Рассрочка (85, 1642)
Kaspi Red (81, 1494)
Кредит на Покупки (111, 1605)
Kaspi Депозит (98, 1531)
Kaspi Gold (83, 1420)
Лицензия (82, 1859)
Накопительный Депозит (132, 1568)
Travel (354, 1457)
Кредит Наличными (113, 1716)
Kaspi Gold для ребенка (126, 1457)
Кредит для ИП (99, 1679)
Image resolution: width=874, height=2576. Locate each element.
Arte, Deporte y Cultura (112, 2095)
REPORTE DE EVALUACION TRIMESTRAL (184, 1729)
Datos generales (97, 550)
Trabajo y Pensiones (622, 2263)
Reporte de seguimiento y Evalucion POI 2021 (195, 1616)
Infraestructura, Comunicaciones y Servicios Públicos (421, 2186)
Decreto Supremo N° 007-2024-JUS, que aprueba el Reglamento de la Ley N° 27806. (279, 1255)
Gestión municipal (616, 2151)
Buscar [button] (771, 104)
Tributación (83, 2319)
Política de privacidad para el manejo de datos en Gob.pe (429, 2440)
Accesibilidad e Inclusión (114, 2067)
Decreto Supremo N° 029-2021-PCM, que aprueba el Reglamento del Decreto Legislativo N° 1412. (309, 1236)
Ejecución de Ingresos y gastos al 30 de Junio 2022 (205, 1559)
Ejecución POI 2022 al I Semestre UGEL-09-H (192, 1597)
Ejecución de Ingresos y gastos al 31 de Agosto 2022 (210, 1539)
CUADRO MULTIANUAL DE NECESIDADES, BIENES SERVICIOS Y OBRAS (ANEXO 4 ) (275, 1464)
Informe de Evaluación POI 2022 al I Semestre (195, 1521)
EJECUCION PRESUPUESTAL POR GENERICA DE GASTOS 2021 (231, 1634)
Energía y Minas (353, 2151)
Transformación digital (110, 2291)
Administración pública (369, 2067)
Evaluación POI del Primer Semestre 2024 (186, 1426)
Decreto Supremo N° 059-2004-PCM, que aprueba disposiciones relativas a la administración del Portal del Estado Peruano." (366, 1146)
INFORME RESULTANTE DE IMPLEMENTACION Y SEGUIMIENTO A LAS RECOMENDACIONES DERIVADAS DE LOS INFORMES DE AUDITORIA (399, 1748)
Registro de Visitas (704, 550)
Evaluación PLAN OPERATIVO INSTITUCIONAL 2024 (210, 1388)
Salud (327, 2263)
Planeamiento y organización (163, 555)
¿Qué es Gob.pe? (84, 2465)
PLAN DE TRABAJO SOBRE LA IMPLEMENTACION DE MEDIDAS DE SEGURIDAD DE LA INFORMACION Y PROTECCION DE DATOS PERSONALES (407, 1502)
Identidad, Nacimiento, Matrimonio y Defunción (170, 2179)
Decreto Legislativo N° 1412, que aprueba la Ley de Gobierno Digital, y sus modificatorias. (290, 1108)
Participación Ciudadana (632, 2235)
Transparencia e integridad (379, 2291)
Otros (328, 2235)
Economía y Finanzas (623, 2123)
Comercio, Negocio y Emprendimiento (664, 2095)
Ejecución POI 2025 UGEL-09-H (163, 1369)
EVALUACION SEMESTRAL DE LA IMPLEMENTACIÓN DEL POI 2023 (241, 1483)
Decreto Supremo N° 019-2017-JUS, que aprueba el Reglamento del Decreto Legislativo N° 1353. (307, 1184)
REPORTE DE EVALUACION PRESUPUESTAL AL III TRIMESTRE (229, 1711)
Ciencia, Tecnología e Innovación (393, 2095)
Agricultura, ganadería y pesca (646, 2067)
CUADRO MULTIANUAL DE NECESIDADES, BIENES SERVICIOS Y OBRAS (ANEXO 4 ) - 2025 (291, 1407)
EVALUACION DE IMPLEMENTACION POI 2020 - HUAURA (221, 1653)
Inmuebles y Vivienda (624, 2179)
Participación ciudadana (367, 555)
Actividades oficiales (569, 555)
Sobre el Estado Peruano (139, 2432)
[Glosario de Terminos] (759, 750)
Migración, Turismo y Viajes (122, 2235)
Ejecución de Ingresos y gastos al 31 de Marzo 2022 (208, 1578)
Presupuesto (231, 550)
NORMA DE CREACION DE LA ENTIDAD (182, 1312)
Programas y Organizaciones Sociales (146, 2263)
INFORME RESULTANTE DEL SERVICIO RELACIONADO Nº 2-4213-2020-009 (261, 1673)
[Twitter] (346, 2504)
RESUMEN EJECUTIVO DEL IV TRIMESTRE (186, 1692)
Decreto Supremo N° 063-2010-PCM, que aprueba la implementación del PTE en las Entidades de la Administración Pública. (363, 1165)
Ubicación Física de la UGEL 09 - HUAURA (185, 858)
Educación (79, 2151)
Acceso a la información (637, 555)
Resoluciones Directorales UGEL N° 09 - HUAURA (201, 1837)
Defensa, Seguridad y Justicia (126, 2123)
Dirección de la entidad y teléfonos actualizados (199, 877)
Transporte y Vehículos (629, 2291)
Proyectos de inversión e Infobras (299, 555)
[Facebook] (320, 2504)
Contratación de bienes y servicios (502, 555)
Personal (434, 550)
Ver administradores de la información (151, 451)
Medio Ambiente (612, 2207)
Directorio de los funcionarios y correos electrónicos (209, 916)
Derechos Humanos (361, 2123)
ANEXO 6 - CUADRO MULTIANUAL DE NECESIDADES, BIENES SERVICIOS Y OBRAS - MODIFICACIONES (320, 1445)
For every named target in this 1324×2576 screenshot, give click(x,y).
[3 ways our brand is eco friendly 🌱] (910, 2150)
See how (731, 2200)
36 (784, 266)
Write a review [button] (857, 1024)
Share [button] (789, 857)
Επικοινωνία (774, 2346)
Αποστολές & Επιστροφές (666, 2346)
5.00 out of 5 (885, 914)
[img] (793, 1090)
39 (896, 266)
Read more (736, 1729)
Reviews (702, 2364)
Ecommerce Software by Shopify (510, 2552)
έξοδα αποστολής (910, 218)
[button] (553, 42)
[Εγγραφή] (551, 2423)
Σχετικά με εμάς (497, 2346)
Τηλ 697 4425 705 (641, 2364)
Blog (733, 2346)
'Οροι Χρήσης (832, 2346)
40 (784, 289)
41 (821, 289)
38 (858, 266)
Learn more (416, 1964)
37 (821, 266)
────────────────
== TASK INSTRUCTIONS ==
Every line of the listing above that contains "TRIMESTRE" is to be copied.

== TASK SOLUTION ==
REPORTE DE EVALUACION PRESUPUESTAL AL III TRIMESTRE (229, 1711)
RESUMEN EJECUTIVO DEL IV TRIMESTRE (186, 1692)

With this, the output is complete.